And again very similar. We’re going to click in this block of text here to our Generitech customers and click at it. And we’re going to put this in between these two paragraphs and then we’re going to go to file manager, I think I already have this image, yes I do, I already have this image because I use MailChimp, I already had this in my library and again we’re going to keep these proportions, we’ll keep it at the size that it is originally but you can change that. You can align it left or right or text URL these are all very standard things, I’d like clicking opening a new window if I’m going to have the URL because that keeps your other window open. So, we’re going to save and insert image and you can see it’s showing us that are put it right in there and we’re going to go up back up here and click save now and doesn’t that look nice, right to our Generitech customers. They will have a nice message from us and a funny cartoon to keep them entertained and informed and opening their email newsletters from us every month.

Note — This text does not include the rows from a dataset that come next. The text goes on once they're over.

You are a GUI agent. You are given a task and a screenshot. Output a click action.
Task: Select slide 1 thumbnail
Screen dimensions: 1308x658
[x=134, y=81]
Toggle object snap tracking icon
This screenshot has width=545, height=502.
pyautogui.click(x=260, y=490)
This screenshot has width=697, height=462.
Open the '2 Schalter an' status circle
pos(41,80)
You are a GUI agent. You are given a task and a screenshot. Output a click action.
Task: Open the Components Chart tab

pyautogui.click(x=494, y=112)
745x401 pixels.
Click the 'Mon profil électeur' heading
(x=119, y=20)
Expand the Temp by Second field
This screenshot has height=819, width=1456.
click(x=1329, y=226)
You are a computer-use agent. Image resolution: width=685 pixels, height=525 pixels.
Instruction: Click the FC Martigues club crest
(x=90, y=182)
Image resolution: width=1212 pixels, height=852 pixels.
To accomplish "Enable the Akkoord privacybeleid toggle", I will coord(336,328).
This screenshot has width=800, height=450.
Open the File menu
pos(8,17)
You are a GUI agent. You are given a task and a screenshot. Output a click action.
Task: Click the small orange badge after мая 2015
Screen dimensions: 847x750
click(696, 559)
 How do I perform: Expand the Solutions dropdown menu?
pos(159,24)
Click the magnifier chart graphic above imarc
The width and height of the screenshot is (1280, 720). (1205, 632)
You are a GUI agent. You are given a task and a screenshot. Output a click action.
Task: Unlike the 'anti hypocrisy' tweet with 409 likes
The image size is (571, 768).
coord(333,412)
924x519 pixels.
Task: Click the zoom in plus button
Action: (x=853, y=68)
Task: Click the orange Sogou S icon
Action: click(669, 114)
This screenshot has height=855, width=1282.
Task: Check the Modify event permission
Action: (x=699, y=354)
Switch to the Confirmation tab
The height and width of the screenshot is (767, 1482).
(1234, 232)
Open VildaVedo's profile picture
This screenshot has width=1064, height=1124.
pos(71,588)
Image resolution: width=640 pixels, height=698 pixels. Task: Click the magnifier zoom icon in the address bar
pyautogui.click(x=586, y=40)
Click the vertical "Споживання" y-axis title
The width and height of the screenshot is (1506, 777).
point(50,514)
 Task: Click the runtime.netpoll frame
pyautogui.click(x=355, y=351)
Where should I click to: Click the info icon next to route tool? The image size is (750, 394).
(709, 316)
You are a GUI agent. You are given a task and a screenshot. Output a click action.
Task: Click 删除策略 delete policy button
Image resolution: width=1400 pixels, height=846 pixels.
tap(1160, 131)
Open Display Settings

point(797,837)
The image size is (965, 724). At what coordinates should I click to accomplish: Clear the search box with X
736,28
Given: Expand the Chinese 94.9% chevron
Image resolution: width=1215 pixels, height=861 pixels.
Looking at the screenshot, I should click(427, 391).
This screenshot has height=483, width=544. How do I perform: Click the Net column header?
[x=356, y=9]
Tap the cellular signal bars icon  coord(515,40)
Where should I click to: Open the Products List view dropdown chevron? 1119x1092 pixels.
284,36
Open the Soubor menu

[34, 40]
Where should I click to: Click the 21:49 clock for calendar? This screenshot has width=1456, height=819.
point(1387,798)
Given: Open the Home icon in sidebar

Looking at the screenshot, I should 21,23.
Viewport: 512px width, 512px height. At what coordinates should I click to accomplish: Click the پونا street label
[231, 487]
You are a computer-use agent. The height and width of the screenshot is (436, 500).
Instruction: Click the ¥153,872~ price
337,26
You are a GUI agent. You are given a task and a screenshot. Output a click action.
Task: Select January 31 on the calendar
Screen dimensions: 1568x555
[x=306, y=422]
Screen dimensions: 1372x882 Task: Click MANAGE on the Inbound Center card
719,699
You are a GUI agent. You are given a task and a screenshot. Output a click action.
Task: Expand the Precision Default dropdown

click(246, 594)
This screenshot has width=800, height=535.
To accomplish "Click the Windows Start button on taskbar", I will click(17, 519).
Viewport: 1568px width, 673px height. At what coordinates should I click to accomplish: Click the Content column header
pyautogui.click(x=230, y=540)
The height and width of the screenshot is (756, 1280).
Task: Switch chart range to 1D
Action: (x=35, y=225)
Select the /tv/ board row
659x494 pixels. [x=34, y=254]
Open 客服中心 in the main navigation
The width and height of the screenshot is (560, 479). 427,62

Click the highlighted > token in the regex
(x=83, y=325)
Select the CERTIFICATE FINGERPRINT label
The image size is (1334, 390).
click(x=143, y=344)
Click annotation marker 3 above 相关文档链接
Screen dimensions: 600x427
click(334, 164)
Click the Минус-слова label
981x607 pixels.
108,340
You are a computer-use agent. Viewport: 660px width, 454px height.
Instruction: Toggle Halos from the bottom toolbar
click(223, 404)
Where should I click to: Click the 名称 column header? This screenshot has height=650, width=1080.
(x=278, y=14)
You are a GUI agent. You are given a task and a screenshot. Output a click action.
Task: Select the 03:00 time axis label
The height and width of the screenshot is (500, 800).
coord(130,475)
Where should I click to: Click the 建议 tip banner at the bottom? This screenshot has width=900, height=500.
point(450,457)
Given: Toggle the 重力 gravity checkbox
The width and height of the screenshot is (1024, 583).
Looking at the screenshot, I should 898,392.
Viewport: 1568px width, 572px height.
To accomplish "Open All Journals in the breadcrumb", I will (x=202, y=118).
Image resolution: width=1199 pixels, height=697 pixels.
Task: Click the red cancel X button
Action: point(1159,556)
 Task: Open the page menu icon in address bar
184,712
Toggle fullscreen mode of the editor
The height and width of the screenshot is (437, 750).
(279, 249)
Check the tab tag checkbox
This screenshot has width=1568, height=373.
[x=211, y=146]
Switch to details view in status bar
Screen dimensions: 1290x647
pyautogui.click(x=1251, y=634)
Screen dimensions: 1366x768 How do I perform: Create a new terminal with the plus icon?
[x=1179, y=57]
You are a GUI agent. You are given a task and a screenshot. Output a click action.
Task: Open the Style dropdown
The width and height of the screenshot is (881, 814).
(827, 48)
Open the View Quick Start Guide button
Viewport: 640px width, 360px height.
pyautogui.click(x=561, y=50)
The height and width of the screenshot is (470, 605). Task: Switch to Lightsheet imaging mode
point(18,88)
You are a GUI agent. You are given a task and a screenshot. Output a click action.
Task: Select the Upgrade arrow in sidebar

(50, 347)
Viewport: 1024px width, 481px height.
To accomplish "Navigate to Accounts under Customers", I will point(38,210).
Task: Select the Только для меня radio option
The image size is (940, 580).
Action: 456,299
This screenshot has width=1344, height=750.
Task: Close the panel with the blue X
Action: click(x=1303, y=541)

So there it is, it's very simple to add a cartoon to your email newsletter, people love them, they are great for encouraging people to open and read them and keep coming back. If people know there is a cartoon in your newsletter there is a much better chance they are going to open that because they want to see the funny cartoon again this month. People love to share cartoons, people love to send them to their friends, isn't this funny, it’s a great way to give your email newsletter and even greater reach than you expect it.
So, that’s it. I hope that you enjoyed it and please visit andertoons.com where you can purchase cartoons individually or you can subscribe to a monthly subscription of cartoons, there's a couple of different plans there and you can use all of the cartoons you want for email newsletters, presentations and what have you. So thank you very much and I hope you enjoyed it.
Video Transcription -
Hello, this is Mark Anderson from Andertoons.com and I am going to show you how I ink my cartoons. We are going to do two different cartoons here in about eight minutes. I generally ink pretty quickly - oh there is my big giant hand - but I first, let me, my hand is really big and I work really small, so what I am going to do in this video is draw a little bit, pull my hand back so that you can see what I’ve done and as I move right and down it is going to be easier to actually see the inking as it goes, so just hang in there with me, it’s going to get better and you are going to be able to see more as I draw a little bit more, but I apologize for my big gigantic hand.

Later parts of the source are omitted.